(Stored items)
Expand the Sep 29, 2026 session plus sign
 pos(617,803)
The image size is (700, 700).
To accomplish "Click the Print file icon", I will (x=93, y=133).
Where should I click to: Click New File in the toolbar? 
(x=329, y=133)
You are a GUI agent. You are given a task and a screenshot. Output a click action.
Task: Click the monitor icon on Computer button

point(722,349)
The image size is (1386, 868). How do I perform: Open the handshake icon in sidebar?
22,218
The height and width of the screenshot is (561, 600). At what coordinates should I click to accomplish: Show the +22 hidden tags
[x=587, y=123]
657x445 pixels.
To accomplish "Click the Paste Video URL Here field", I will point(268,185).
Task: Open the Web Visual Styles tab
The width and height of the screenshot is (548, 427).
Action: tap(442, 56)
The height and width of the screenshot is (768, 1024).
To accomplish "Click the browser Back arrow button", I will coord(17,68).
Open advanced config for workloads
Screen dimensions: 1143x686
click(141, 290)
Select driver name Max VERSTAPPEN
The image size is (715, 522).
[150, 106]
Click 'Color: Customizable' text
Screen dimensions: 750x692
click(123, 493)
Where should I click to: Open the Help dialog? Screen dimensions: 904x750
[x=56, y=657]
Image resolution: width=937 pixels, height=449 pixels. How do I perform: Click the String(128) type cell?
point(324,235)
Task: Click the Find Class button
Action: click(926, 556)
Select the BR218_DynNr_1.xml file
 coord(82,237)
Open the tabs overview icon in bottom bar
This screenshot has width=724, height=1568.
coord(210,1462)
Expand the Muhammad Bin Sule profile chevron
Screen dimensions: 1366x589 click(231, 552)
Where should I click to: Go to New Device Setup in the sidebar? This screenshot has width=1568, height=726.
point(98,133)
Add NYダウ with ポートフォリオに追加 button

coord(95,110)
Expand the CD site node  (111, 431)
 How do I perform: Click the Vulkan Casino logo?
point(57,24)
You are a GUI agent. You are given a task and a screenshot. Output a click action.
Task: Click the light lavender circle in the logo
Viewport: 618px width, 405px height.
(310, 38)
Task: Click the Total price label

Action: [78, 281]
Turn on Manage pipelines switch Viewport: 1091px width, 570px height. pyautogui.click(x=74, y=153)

(Problem to solve) A word-for-word copy of the data is what should be returned.

(Reply to the task)
Expand the Sep 29, 2026 session plus sign
 pos(617,803)
The image size is (700, 700).
To accomplish "Click the Print file icon", I will (x=93, y=133).
Where should I click to: Click New File in the toolbar? 
(x=329, y=133)
You are a GUI agent. You are given a task and a screenshot. Output a click action.
Task: Click the monitor icon on Computer button

point(722,349)
The image size is (1386, 868). How do I perform: Open the handshake icon in sidebar?
22,218
The height and width of the screenshot is (561, 600). At what coordinates should I click to accomplish: Show the +22 hidden tags
[x=587, y=123]
657x445 pixels.
To accomplish "Click the Paste Video URL Here field", I will point(268,185).
Task: Open the Web Visual Styles tab
The width and height of the screenshot is (548, 427).
Action: tap(442, 56)
The height and width of the screenshot is (768, 1024).
To accomplish "Click the browser Back arrow button", I will coord(17,68).
Open advanced config for workloads
Screen dimensions: 1143x686
click(141, 290)
Select driver name Max VERSTAPPEN
The image size is (715, 522).
[150, 106]
Click 'Color: Customizable' text
Screen dimensions: 750x692
click(123, 493)
Where should I click to: Open the Help dialog? Screen dimensions: 904x750
[x=56, y=657]
Image resolution: width=937 pixels, height=449 pixels. How do I perform: Click the String(128) type cell?
point(324,235)
Task: Click the Find Class button
Action: click(926, 556)
Select the BR218_DynNr_1.xml file
 coord(82,237)
Open the tabs overview icon in bottom bar
This screenshot has width=724, height=1568.
coord(210,1462)
Expand the Muhammad Bin Sule profile chevron
Screen dimensions: 1366x589 click(231, 552)
Where should I click to: Go to New Device Setup in the sidebar? This screenshot has width=1568, height=726.
point(98,133)
Add NYダウ with ポートフォリオに追加 button

coord(95,110)
Expand the CD site node  (111, 431)
 How do I perform: Click the Vulkan Casino logo?
point(57,24)
You are a GUI agent. You are given a task and a screenshot. Output a click action.
Task: Click the light lavender circle in the logo
Viewport: 618px width, 405px height.
(310, 38)
Task: Click the Total price label

Action: [78, 281]
Turn on Manage pipelines switch Viewport: 1091px width, 570px height. pyautogui.click(x=74, y=153)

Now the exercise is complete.